For this month’s edition of The Illustrator Corner, we are excited to introduce Mary Beth Benton!
Mary Beth is a successful illustrator belonging to the Society for Children’s Book Writers and Illustrators. She has been illustrating since 2004 and has always dreamed of working for Disney.
Her first illustration was for a book that she and her husband wrote, titled Hathi. Although the book isn’t yet published, Mary Beth claims that it sparked her love for illustrating and started her on her illustrating journey.
Mary Beth loves illustrating and hopes that her illustrations inspire children to love arts and reading.
Although Mary Beth always wanted to be an illustrator, she was discouraged from her dreams by some instructors in college, and had to give up on art for a while. It was only later that she would rediscover her love for art and illustrating, thanks to a friend who encouraged her to attend a watercolor class.
She then was able to join the Society for Children’s Book Writers and Illustrators, which led to her first two full-colored books, Special Delivery and Fuz and the Skunk, both by Nornie Isley.
Mary Beth’s love for illustrating came in handy when she had to retire early from her “awful day job.” She received an offer for an illustration job that very same week. Since then, she has switched to illustrating full time and has worked on a number of books: The Book With No Words by Abe Viedmark, Wiggle Your Hips Wildebeest and A Train, A Moose, and A Mess by Joan Sloane, and Santa’s Christmas Surprise by Diane Kissinger.
Much of Mary Beth’s inspiration has come from her dream of working for Disney. She has also gotten inspiration from her favorite illustrators: Jan Brett, Tricia Schart Hyman, Victor Ambrus, and Chris Van Allsburg.
According to Mary Beth, she has always wanted to illustrate, even from early childhood. She describes: “I was so captivated by illustrated books when I was young, and I just loved searching through illustrations over and over, finding new details each time.”
The Illustrating Process
Once Mary Beth receives the manuscript for her illustrations, she reads it over several times to get a feel for the story and characters. Her favorite place to start is a character sketch. According to Mary Beth, after she sketches the characters, she feels that she knows them, which is the most important part. She usually shares the sketches with the publisher to make sure that she’s captured an accurate vision.

- Task instructions
**A)** Copy the passage of the Mary Beth Benton profile that begins at "Her first illustration" and stops after "arts and reading.", renaming "Hathi" to "The Little Elephant" wherever it occurs.
**B)** Carry the Mary Beth Benton profile on from its last sentence.
The records are separate material and have no connection to the Mary Beth Benton profile.

- Dataset records
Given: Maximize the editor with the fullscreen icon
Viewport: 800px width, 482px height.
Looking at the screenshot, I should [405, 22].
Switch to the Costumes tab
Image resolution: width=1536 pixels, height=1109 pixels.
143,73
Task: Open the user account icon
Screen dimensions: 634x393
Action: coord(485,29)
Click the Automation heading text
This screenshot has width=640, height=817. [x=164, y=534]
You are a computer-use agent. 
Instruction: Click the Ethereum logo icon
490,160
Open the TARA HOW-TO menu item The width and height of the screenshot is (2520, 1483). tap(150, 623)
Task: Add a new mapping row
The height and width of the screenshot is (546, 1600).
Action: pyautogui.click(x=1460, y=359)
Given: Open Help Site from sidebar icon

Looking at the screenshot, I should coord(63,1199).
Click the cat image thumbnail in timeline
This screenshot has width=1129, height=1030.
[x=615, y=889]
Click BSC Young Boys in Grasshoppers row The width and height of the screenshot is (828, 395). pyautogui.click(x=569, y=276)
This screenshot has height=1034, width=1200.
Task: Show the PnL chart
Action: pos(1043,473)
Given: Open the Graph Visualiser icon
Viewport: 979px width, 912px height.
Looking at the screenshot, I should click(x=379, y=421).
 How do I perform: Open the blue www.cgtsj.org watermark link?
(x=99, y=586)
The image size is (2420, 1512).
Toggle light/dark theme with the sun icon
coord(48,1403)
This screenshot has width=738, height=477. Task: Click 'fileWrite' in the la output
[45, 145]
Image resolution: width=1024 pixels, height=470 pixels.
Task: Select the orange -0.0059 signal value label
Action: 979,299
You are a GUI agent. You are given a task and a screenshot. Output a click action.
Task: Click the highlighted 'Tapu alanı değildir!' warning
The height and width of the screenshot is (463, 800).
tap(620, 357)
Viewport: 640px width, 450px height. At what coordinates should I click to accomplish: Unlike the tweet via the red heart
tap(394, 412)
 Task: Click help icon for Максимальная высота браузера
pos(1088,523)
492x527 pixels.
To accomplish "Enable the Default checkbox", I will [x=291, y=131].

- Answer list
**A)**
Her first illustration was for a book that she and her husband wrote, titled The Little Elephant. Although the book isn’t yet published, Mary Beth claims that it sparked her love for illustrating and started her on her illustrating journey.
Mary Beth loves illustrating and hopes that her illustrations inspire children to love arts and reading.

**B)**
Then, she breaks the manuscript into sections, making note of the page breaks. Mary Beth also does some research as well, taking photos of relevant inspiration and compiling a storyboard with very rough sketches and ideas.
All of her work is shared with the publisher, and after suggestions, she creates a nearly full-sized draft with refined sketches. Once that is approved, she does final line drawings.
The Illustrator Corner – Mary Beth’s step-by-step
Here is Mary Beth walking us through her creative process, in her own words…
Step 1 – Once I’m done my pencil drawing, I ink in the sketch with archival water-resistant ink.
Step 2 – Next, I start adding markers.
Step 3 – More marker detail.
Step 4- My next step is to put down my watercolor washes.
Step 5- After that, I add more marker and even some watercolor details.
Step 6 – Just adding some more details with watercolor.
Step 7 – Final touches of watercolor.
Step 8 – Bubbles added with colored pencil and white ink.
Step 9 – Final book cover shows some colored pencil details and shading.
Illustrations by Mary Beth Benton
Love what you see? To learn more information, visit Mary Beth Benton illustrator’s page on Society of Children’s Book Writers and Illustrators. To see her process of creation in action, head over to Instagram and check out our stories and The Illustrator Corner highlights.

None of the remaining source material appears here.